Meanwhile, data brokers are subject to a series of requirements and prohibitions on advertising or marketing the access to or transfer of covered data, or misrepresenting their business practices. Notably, the bill details that the Federal Trade Commission (FTC) will establish a data broker registry under the bill.
Enforcement
The bill positions the FTC as responsible for enforcing its provisions, namely by a bureau established within the FTC, and that violations of the bill will be considered an unfair or deceptive act or practices pursuant to the FTC Act. However, the bill clarifies that a state Attorney General, the chief consumer protection officer of a state, or an officer or office of the state authorized to enforce privacy or data security laws may also bring a civil action.
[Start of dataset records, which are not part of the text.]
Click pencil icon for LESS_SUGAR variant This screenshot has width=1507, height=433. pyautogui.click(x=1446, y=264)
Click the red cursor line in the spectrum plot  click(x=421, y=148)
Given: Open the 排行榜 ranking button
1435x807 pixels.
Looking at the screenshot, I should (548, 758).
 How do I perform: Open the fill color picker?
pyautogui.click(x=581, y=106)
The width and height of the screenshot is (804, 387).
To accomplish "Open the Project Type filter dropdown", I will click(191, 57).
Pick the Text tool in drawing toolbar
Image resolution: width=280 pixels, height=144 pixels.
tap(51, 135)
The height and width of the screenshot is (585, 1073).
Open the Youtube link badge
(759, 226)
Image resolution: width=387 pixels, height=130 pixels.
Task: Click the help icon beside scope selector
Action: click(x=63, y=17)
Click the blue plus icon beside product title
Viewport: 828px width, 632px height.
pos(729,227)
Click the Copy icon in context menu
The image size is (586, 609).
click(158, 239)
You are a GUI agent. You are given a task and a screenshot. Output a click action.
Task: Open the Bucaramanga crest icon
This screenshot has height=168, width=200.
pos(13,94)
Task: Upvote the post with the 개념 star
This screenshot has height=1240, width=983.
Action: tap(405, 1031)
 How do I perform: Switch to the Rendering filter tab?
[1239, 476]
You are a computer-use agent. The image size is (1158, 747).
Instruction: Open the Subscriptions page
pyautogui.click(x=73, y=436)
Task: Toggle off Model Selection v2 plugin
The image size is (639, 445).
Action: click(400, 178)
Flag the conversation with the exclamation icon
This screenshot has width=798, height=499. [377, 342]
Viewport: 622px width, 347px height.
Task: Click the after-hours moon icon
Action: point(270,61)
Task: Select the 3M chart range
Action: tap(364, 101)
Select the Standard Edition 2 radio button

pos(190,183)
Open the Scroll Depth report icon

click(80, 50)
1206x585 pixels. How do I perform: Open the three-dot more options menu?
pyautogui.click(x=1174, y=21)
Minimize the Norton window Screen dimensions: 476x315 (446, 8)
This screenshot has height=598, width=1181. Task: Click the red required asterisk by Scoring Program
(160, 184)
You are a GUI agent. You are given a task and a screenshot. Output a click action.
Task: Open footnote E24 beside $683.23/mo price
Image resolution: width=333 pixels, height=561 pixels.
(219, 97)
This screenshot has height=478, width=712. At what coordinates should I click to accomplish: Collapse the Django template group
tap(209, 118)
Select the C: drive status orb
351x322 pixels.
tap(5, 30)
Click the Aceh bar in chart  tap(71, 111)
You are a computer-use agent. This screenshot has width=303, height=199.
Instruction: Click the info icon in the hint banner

Notably, the bill provides that consumers may file private lawsuits against entities that violate their rights under the bill.
With regard to state privacy legislation, the bill expressly states that its purposes are to establish a uniform national data privacy and data security standard, and expressly preempts state laws.
However, the bill provides that it does not preempt state laws, rules, regulations, or requirements applicable to:
- consumer protection laws of general applicability, such as laws regulating deceptive, unfair, or unconscionable practices;
- civil rights laws;
- provisions of laws that address the privacy rights or other protections of employees or employee information;
- provisions of laws that address the privacy rights or other protections of students or student information; and
- provisions of laws that address data breach notification requirements.
Entities that comply with federal privacy laws including the Gramm-Leach-Bliley Act (GLBA) and Health Insurance Portability and Accountability Act (HIPAA) are considered to be compliant with the provisions of the bill where the above legislation applies.